* [Assignment]
Without including any pictures, return the records below exactly as written.

* [Exercise materials]
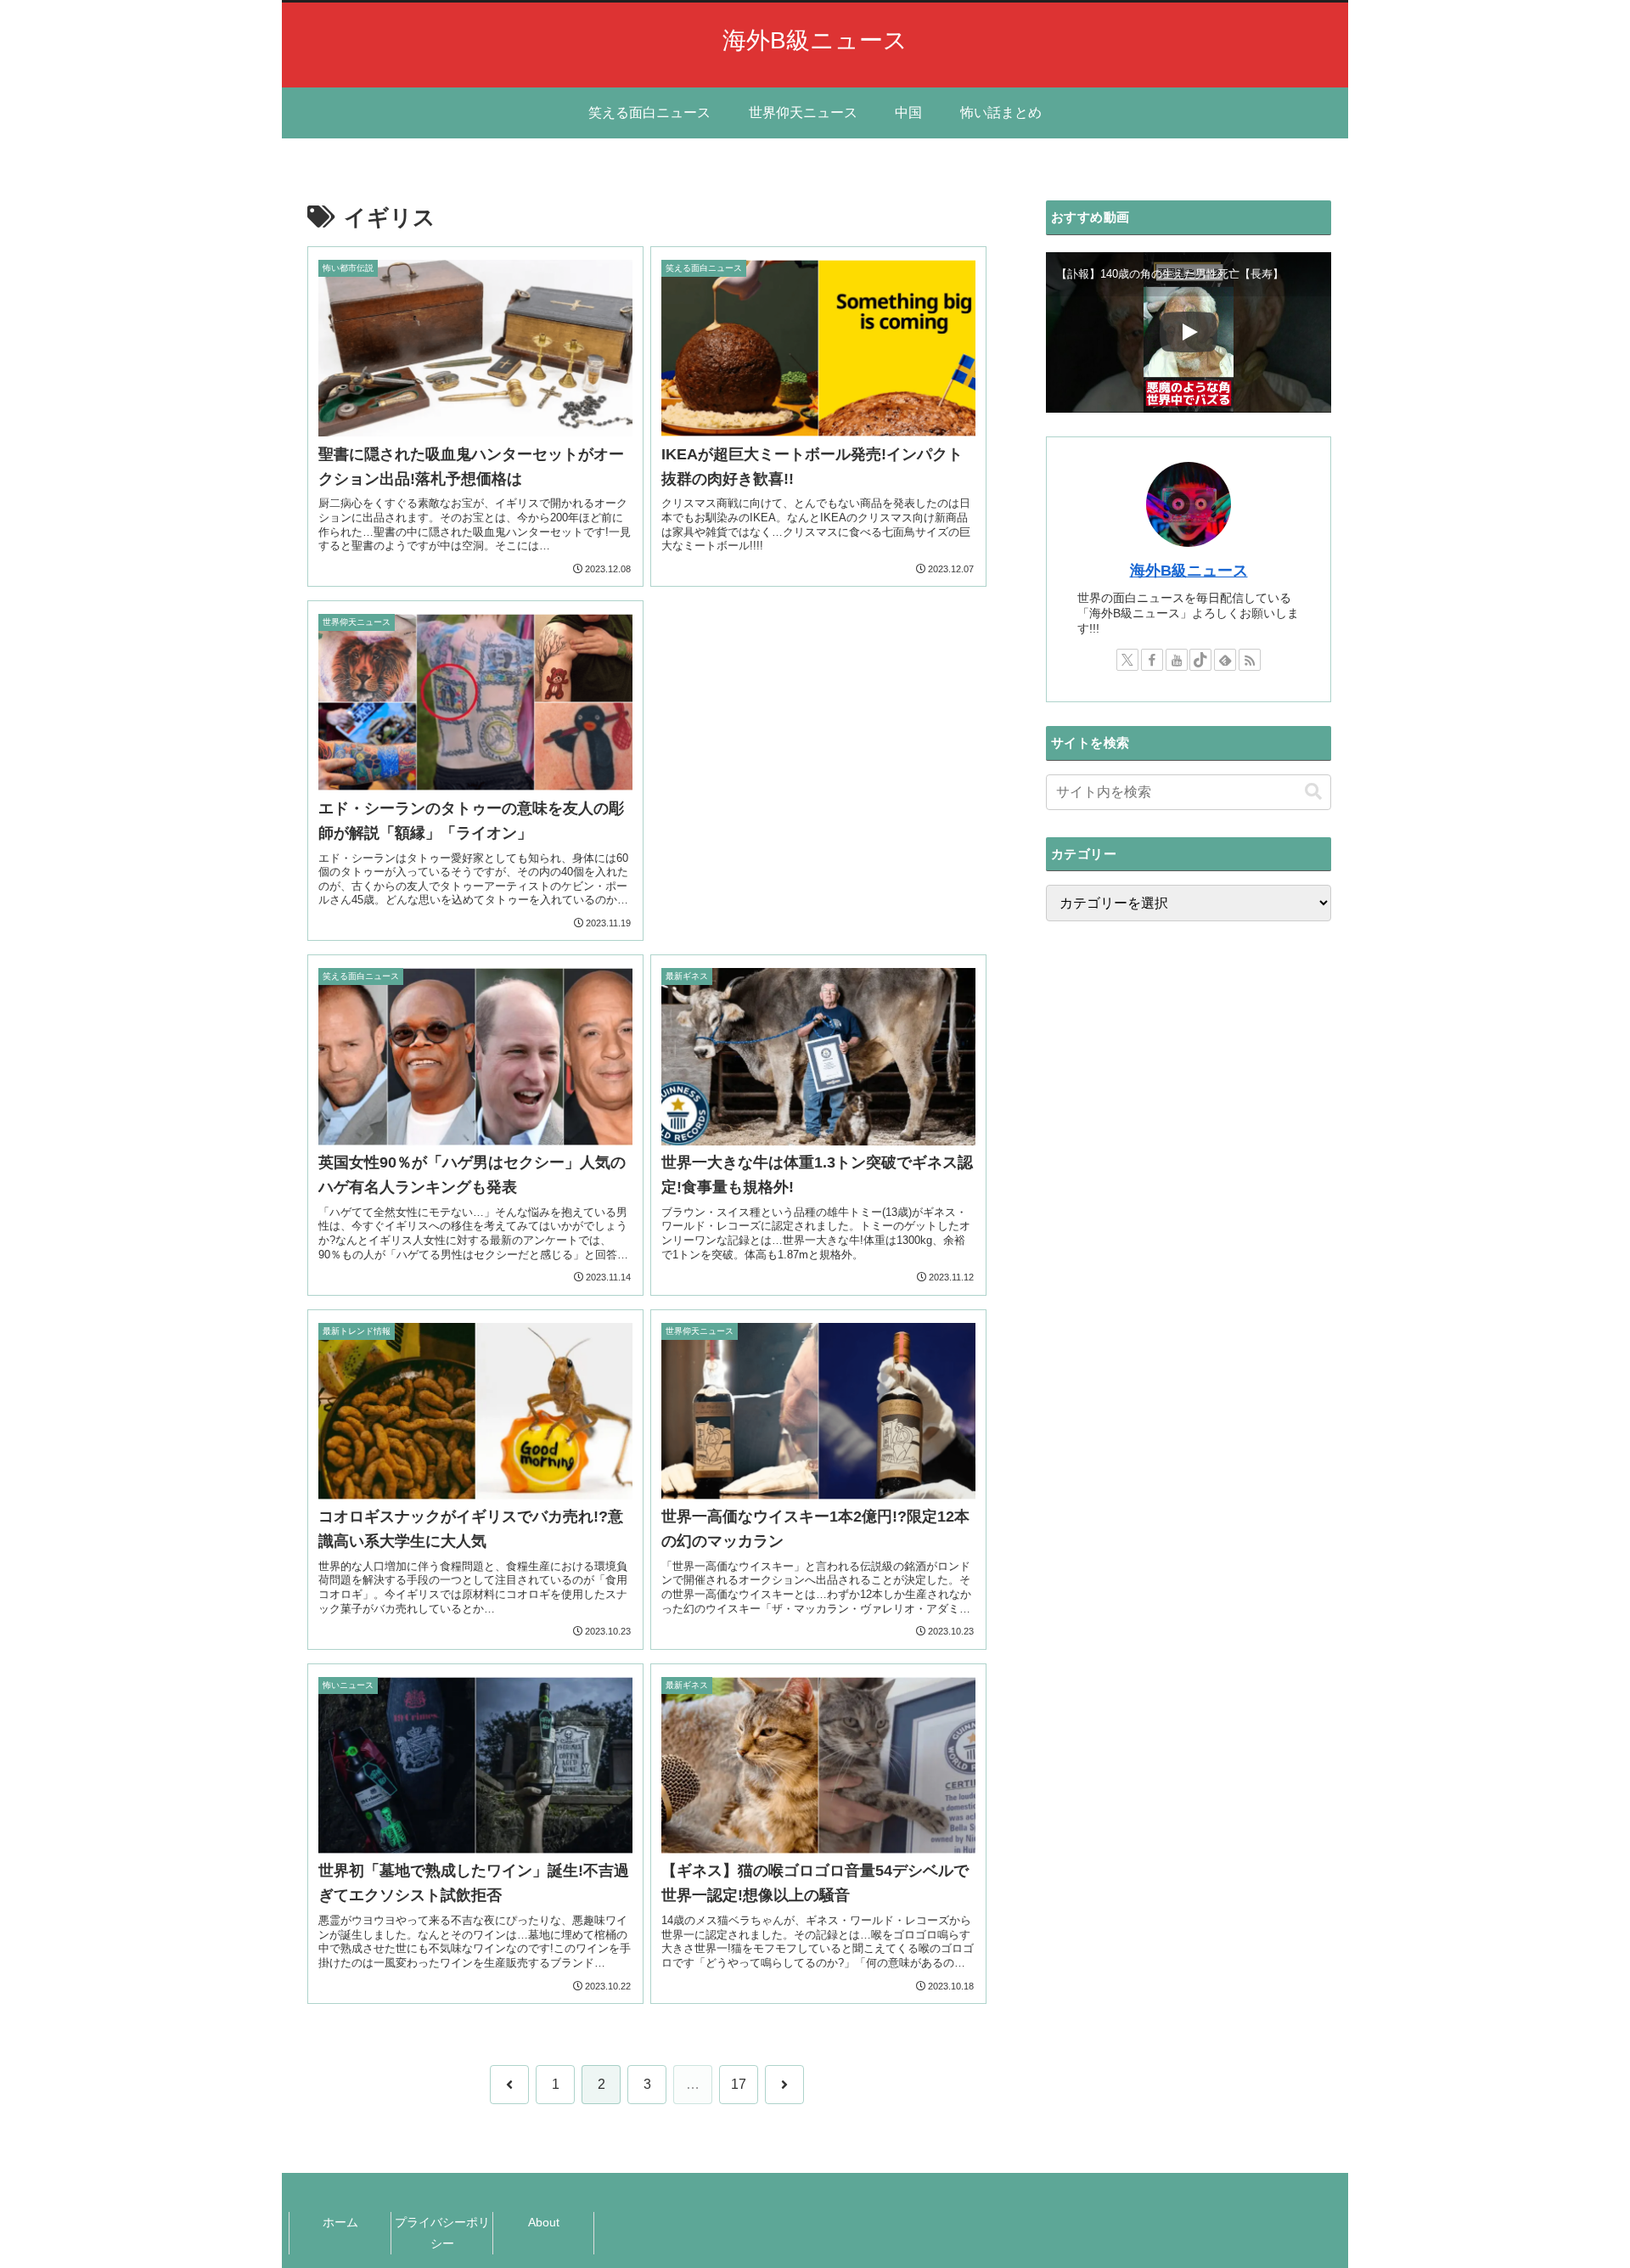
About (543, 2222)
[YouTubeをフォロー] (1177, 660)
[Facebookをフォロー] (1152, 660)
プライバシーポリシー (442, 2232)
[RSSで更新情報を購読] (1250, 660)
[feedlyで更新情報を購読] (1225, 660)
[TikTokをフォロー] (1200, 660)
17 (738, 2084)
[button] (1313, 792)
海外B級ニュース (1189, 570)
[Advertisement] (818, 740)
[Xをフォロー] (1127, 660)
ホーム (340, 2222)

* [Reply to the task]
About (543, 2222)
[YouTubeをフォロー] (1177, 660)
[Facebookをフォロー] (1152, 660)
プライバシーポリシー (442, 2232)
[RSSで更新情報を購読] (1250, 660)
[feedlyで更新情報を購読] (1225, 660)
[TikTokをフォロー] (1200, 660)
17 (738, 2084)
[button] (1313, 792)
海外B級ニュース (1189, 570)
[Advertisement] (818, 740)
[Xをフォロー] (1127, 660)
ホーム (340, 2222)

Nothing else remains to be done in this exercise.